Output as a numbered list, skipping blank lines, the lines from the one containing "Viewport: 799px width, 540px" to the one containing "click(x=99, y=403)", with both of those included. Omit the pictures.

• [SUPPLIED RECORDS]:
┄┄┄┄┄┄┄┄┄┄
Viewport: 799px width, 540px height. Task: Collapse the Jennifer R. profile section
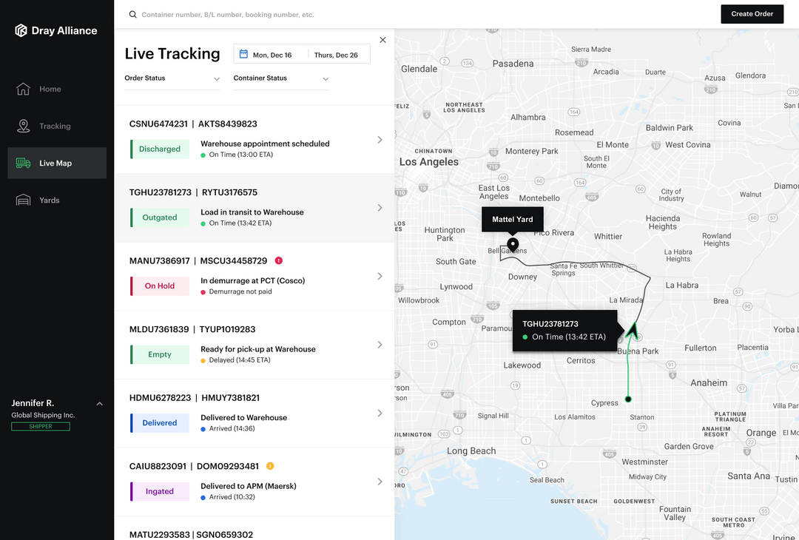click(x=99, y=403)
┄┄┄┄┄┄┄┄┄┄
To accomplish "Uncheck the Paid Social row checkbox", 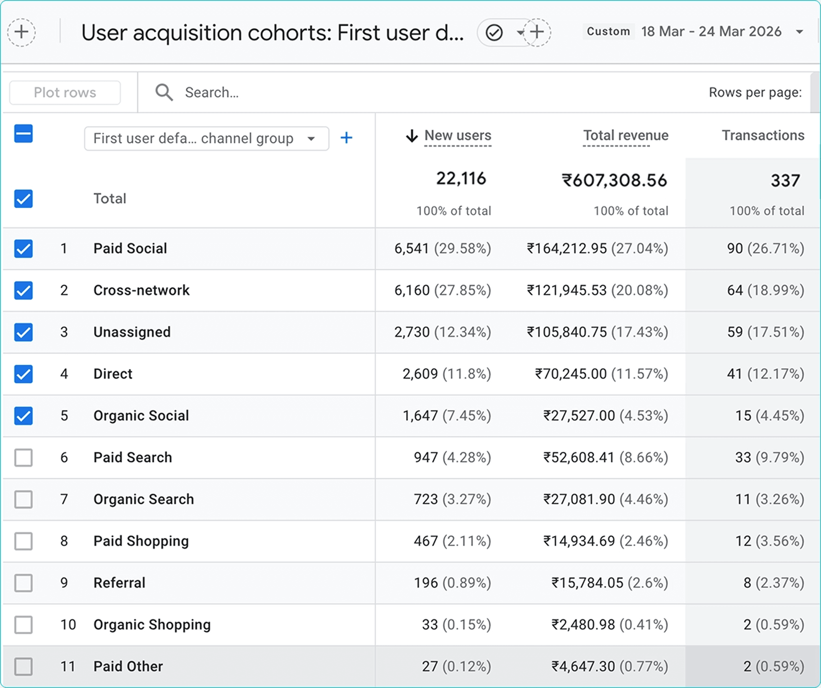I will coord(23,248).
┄┄┄┄┄┄┄┄┄┄
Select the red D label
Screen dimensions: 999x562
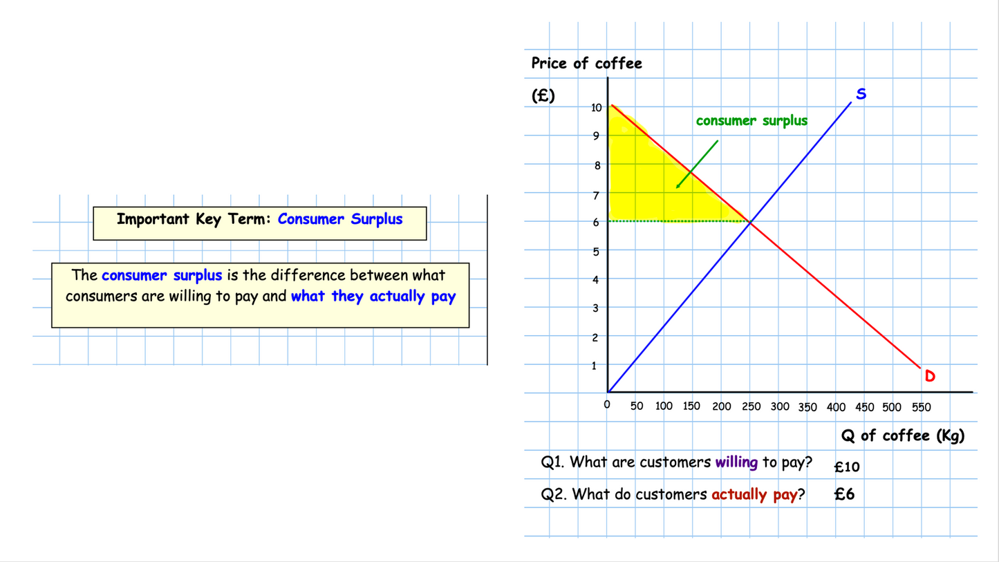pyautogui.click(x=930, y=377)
┄┄┄┄┄┄┄┄┄┄
• [RESPONSE TO THIS TASK]:
1. Viewport: 799px width, 540px height. Task: Collapse the Jennifer R. profile section
2. click(x=99, y=403)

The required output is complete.